• Selected excerpt:
Vapor degreasing is much more effective than liquid solvent cleaning, but again, it requires additional cost, loss of time, and complex apparatus. The solvent must be heated to boiling and the parts to be cleaned must be hung within the chamber suspended in the hot vapor which condenses on the metal surfaces, dissolves the surface contaminates, and then flows or falls back into the solvent container. Systems have also been proposed which utilize high-pressure liquid solvent spraying or the like which may increase the overall time of the operation and further add to the expense.
Therefore, the various mechanical and/or chemical cleaning methods of the prior art do not produce the quality of cleanliness required when dealing with semiconductor circuits; are not conducive to continuous in-line molding operations; are too expensive; too mechanical and/or electrically complex; require excess maintenance; and result in cumulative damage to the relatively expensive top and bottom mold portions.

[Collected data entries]
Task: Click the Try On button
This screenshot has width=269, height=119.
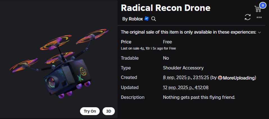Action: pos(90,111)
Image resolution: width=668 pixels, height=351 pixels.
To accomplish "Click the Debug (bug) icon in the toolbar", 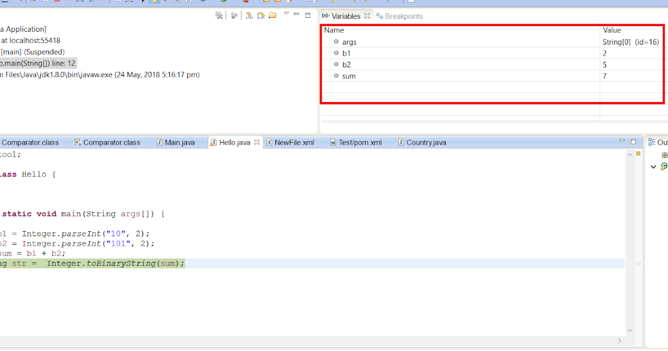I will (x=202, y=2).
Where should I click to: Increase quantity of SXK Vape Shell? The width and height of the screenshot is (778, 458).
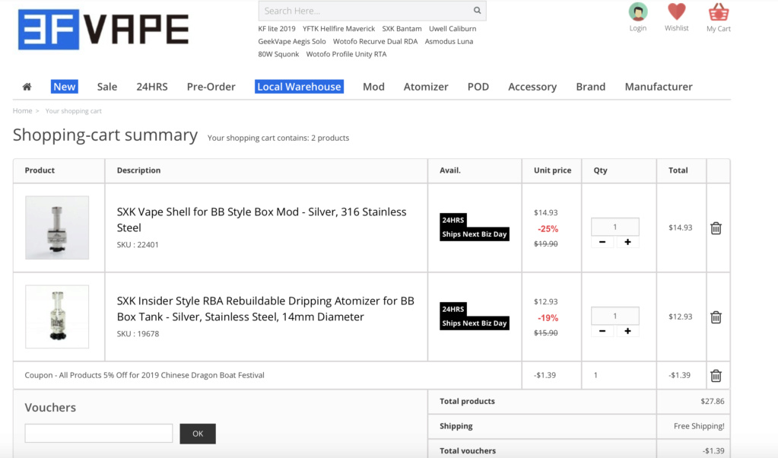pyautogui.click(x=627, y=242)
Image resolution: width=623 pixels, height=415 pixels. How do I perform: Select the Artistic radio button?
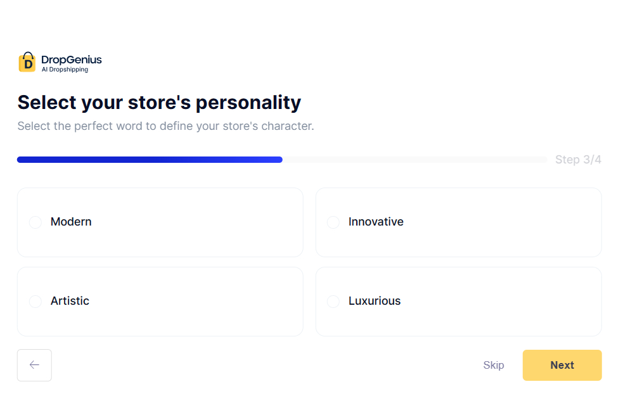[35, 301]
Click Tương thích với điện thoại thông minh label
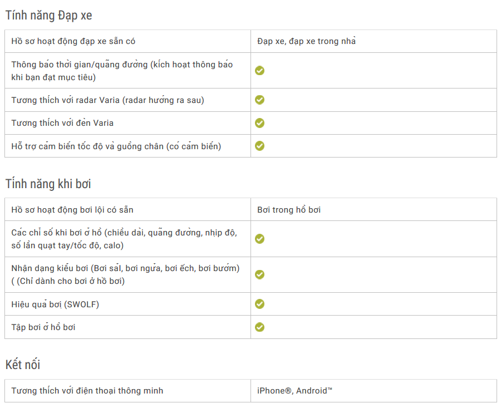 pos(87,391)
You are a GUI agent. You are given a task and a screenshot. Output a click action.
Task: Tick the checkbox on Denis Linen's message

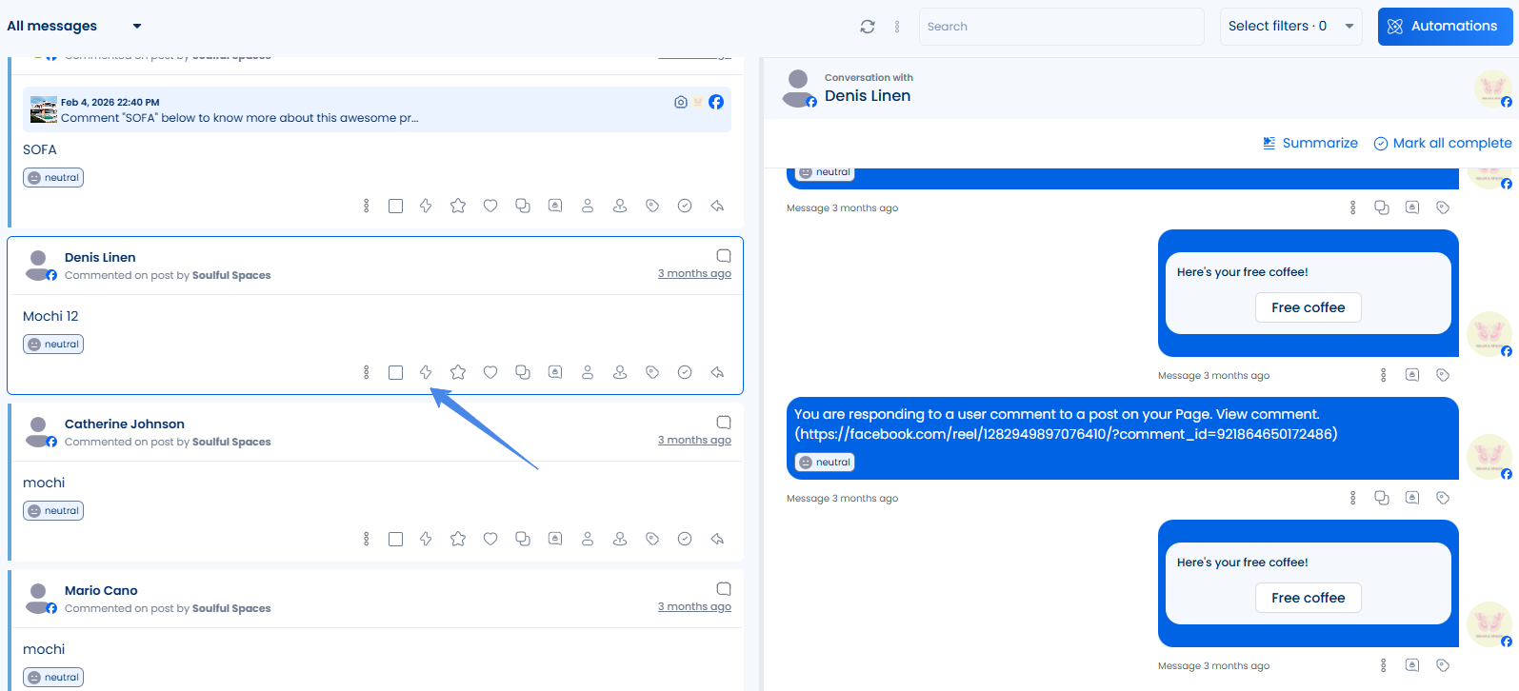pyautogui.click(x=395, y=372)
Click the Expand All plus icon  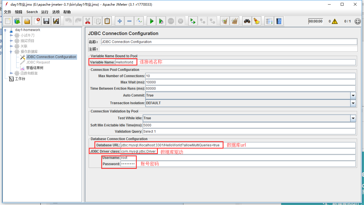pos(120,21)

• Requirement A: In the passage on cleaning methods, what must be done to the solvent in vapor degreasing?
• Requirement B: Do these statements agree with the passage on cleaning methods? (i) Vapor degreasing is less effective than liquid solvent cleaning. (ii) In vapor degreasing, the parts are hung in the hot vapor inside the chamber. (iii) The prior-art methods damage the mold portions over time.
• Requirement C: Write the next part of the passage on cleaning methods, starting after its final sentence.
The listing is separate material, unrelated to the passage on cleaning methods.

• Output A: It must be heated to boiling.

• Output B:
(i) No: "Vapor degreasing is much more effective than liquid solvent cleaning"
(ii) Yes: "the parts to be cleaned must be hung within the chamber suspended in the hot vapor"
(iii) Yes: "result in cumulative damage to the relatively expensive top and bottom mold portions"

• Output C:
The phenomenon of DC sputtering or cathodic sputtering refers to the dislocation or removal of atoms or molecules from the surface of a material by the impact energy of gas ions which are accelerated in an electric field. Cathodic sputtering is established by the creation of a glow discharge or plasma between an anode and a cathode wherein the current therebetween is composed of electron flow to the anode and positive ion flow to the cathode. The ions are created by the ionization of gas molecules existing within the flow discharge region between the anode and cathode. The ionization results from the collision of gas particles with the electron flow from the cathode to the anode. Sputtering is used extensively for depositing thin films of semiconductor material, metal, and the like on various surfaces.
The removal of surface contaminates by cathodic sputtering is known in the art, at least for theoretical or laboratory-type operations, and is referred to as "reverse sputtering" since it is the opposite of the process of cathodic sputtering itself wherein substances are deposited onto the surface of a material. For example, reverse sputtering removes material from a surface as observed in electric-arc-inert-gas welding applications wherein contaminates are removed from the surface of the materials to be welded prior to the actual weldment.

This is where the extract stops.